_TEXTE À ÉTUDIER_
Connaissez-vous le Fernweh ? C’est un mot allemand composé de fern, le lointain, et de weh, le mal, la douleur. Il signifie donc avoir « le mal de l’ailleurs », « la nostalgie de ce qui est lointain ». J’aime énormément ce terme car il définit précisément ce besoin incessant de toujours explorer de nouveaux horizons que j’ai toujours ressenti sans jamais avoir de mot pour le nommer. Je rêve sans cesse de nouveaux voyages, de nouvelles découvertes à l’autre bout du monde. Quand j’ai passé trop de temps à un endroit, j’ai besoin d’aller voir ailleurs, I have itchy feet, mes pieds me démangent comme diraient les Anglais.

_TRAVAIL DEMANDÉ_
a. Dans le texte sur le Fernweh, de quels deux mots allemands ce terme est-il formé ?
b. Recopiez tout le passage du texte sur le Fernweh, depuis « Connaissez-vous le Fernweh ? » jusqu'à « diraient les Anglais. » inclus.

_JEU DE DONNÉES_
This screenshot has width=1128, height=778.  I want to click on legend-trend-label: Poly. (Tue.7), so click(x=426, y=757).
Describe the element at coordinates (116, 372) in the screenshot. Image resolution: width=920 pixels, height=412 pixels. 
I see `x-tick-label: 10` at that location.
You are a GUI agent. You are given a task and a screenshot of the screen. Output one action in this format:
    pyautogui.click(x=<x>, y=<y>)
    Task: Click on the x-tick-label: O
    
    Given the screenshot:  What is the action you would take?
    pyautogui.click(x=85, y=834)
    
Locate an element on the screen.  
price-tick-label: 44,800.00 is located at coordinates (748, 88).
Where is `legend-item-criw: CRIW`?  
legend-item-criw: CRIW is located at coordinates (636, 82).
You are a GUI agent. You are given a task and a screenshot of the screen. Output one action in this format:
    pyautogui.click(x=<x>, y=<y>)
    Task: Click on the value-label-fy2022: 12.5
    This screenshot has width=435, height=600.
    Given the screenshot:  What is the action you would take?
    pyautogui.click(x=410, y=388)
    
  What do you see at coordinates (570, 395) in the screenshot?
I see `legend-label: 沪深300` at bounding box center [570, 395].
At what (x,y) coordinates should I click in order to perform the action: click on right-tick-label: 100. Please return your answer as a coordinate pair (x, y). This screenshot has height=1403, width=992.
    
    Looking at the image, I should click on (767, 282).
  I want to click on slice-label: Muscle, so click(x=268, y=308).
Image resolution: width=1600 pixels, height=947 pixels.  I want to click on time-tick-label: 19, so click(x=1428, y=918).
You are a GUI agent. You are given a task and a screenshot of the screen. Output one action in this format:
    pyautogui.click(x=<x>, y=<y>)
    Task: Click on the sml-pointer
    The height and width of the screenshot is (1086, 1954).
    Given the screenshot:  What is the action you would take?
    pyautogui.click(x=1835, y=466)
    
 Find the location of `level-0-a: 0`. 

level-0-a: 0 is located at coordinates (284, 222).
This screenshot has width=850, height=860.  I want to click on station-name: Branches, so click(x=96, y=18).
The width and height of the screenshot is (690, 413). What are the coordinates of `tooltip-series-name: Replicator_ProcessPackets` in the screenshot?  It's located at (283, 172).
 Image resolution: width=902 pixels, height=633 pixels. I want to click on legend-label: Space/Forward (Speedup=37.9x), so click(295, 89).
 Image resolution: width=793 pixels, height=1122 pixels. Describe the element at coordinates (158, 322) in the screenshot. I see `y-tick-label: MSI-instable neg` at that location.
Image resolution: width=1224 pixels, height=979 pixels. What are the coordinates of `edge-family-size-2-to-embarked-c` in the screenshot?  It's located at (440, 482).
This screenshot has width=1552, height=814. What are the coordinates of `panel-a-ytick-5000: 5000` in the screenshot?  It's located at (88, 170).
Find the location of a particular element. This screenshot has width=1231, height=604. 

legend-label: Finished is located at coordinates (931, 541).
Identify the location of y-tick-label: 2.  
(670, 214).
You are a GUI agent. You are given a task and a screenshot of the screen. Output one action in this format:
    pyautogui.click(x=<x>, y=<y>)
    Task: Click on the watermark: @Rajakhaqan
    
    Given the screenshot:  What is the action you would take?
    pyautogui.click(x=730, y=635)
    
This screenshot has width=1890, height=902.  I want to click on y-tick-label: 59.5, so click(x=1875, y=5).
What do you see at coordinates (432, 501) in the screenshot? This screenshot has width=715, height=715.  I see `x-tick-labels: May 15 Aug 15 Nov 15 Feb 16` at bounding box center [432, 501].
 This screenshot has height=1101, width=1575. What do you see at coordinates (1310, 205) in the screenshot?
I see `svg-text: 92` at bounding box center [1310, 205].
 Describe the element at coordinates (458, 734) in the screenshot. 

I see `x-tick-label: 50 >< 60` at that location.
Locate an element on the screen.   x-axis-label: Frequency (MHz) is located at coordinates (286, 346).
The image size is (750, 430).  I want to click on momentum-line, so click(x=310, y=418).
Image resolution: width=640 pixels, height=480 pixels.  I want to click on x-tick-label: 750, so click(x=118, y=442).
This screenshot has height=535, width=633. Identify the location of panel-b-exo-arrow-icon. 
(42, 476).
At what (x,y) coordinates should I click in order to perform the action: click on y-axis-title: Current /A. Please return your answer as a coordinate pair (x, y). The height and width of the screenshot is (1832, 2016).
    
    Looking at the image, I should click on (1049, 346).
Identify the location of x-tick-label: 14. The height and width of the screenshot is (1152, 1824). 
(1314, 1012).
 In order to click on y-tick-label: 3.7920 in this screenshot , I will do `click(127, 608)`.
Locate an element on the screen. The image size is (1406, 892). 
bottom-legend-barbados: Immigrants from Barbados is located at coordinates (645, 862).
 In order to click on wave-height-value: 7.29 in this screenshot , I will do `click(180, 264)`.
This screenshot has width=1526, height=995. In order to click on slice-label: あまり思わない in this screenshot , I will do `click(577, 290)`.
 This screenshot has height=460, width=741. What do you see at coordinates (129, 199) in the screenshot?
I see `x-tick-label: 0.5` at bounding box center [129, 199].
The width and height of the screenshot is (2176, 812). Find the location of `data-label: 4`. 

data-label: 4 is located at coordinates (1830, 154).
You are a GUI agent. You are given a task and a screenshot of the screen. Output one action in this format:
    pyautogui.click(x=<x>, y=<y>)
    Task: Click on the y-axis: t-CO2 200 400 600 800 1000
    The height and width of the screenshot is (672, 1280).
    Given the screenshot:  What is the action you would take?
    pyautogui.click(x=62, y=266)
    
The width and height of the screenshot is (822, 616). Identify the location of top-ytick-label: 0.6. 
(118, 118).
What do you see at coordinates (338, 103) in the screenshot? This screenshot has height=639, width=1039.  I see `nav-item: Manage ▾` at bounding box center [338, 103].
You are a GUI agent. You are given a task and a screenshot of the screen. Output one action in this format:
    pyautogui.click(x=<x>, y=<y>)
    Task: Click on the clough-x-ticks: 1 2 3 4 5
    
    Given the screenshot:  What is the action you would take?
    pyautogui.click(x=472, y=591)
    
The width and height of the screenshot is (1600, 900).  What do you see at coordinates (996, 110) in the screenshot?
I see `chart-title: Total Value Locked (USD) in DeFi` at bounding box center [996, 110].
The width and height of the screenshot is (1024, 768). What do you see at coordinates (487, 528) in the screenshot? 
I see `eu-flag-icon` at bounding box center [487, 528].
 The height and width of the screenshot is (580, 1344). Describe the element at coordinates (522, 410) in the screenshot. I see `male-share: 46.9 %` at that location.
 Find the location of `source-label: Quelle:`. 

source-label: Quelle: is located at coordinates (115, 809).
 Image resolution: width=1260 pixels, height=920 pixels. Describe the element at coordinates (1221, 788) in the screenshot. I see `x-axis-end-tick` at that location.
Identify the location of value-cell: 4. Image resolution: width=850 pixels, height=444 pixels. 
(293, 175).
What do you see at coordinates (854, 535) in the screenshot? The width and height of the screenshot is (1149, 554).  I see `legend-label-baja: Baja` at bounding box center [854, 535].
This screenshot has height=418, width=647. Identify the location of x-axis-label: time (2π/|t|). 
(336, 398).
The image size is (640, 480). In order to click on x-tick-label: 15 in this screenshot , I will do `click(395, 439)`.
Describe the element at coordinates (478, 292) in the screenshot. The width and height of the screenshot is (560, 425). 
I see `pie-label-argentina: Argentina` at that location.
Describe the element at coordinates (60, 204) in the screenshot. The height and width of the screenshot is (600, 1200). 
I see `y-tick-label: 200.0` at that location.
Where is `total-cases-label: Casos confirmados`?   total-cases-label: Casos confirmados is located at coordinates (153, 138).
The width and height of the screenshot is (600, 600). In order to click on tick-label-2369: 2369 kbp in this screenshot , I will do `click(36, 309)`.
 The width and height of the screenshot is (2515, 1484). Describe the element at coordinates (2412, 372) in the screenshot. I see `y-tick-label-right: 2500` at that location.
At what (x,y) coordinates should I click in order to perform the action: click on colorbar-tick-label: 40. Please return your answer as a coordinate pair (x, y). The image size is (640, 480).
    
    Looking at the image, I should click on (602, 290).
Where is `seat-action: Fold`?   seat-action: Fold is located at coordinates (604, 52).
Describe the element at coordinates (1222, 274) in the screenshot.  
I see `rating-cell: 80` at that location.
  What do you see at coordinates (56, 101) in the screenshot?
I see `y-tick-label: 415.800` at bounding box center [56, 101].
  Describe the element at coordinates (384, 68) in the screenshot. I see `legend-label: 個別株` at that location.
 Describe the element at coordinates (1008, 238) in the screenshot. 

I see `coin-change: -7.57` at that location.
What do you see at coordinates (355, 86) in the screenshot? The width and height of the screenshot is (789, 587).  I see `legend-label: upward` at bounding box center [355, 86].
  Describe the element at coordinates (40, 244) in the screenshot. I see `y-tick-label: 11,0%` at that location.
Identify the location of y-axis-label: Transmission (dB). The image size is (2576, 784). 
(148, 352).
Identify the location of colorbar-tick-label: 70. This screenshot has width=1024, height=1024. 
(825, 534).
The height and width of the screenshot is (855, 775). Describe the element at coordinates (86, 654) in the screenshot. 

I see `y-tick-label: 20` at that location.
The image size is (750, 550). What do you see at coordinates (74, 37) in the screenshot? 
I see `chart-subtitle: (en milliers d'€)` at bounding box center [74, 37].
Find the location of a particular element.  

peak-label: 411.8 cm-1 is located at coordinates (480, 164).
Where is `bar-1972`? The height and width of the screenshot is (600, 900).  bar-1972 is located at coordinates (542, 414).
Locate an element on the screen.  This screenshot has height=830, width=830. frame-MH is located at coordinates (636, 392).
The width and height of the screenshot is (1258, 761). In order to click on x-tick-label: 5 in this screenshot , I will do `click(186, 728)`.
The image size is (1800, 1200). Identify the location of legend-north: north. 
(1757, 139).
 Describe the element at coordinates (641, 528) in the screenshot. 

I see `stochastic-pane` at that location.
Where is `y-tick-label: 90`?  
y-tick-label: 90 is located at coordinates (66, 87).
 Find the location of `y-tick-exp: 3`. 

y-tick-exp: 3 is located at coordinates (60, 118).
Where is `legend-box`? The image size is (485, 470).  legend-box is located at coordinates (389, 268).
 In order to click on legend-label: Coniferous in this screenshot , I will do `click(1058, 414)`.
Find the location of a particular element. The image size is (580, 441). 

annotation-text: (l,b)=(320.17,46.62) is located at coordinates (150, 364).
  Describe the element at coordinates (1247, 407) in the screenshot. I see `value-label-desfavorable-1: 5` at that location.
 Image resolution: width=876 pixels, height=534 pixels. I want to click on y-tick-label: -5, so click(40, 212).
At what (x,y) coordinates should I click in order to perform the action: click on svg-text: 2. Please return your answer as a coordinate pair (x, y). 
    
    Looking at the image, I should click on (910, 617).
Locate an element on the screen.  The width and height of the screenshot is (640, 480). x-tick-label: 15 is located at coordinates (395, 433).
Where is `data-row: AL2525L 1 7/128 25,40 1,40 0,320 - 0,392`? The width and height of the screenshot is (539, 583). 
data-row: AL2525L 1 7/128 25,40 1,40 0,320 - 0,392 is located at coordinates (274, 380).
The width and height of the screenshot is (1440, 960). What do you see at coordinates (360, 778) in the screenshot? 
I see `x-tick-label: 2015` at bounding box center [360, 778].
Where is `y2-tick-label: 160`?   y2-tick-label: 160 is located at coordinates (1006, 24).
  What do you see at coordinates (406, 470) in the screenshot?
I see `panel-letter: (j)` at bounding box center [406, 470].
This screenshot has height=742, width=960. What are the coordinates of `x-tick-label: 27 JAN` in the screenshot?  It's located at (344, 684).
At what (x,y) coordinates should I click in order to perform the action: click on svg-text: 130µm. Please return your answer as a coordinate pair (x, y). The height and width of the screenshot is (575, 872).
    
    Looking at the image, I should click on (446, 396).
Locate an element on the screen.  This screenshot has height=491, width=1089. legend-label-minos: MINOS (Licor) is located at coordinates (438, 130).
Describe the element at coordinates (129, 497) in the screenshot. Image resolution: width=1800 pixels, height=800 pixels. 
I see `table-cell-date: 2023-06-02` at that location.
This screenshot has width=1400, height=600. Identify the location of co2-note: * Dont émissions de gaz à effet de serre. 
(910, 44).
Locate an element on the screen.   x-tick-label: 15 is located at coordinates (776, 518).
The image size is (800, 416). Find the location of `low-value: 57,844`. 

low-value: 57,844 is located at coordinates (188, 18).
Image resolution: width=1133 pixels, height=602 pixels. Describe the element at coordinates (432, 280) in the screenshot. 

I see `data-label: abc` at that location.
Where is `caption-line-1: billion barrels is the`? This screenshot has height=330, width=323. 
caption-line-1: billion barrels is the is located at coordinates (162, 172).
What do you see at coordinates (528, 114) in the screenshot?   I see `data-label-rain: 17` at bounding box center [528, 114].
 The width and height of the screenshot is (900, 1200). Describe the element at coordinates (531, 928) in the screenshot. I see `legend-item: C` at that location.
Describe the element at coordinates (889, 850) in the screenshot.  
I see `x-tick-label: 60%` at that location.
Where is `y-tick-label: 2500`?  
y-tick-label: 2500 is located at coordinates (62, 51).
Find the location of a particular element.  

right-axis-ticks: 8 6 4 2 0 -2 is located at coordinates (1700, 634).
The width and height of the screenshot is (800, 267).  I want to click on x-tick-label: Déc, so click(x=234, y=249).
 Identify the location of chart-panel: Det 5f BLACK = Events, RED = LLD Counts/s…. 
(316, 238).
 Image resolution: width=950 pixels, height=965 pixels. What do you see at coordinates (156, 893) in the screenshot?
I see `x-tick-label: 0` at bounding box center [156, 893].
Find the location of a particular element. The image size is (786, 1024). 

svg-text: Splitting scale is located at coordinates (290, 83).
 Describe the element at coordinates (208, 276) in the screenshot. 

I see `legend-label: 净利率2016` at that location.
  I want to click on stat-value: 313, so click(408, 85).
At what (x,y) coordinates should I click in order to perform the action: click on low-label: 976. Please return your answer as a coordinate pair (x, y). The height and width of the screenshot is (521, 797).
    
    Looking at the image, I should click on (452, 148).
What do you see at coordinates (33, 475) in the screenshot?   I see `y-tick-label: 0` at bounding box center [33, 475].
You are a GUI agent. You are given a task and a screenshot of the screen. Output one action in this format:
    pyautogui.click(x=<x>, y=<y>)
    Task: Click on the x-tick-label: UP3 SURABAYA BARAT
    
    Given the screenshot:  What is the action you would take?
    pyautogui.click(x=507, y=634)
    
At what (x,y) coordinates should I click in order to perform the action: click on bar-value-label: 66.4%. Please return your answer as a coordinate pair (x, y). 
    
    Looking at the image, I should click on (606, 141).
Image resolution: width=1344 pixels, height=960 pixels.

_RÉPONSES PAR CONSIGNE_
a. Il est formé de fern, le lointain, et de weh, le mal, la douleur.

b.
Connaissez-vous le Fernweh ? C’est un mot allemand composé de fern, le lointain, et de weh, le mal, la douleur. Il signifie donc avoir « le mal de l’ailleurs », « la nostalgie de ce qui est lointain ». J’aime énormément ce terme car il définit précisément ce besoin incessant de toujours explorer de nouveaux horizons que j’ai toujours ressenti sans jamais avoir de mot pour le nommer. Je rêve sans cesse de nouveaux voyages, de nouvelles découvertes à l’autre bout du monde. Quand j’ai passé trop de temps à un endroit, j’ai besoin d’aller voir ailleurs, I have itchy feet, mes pieds me démangent comme diraient les Anglais.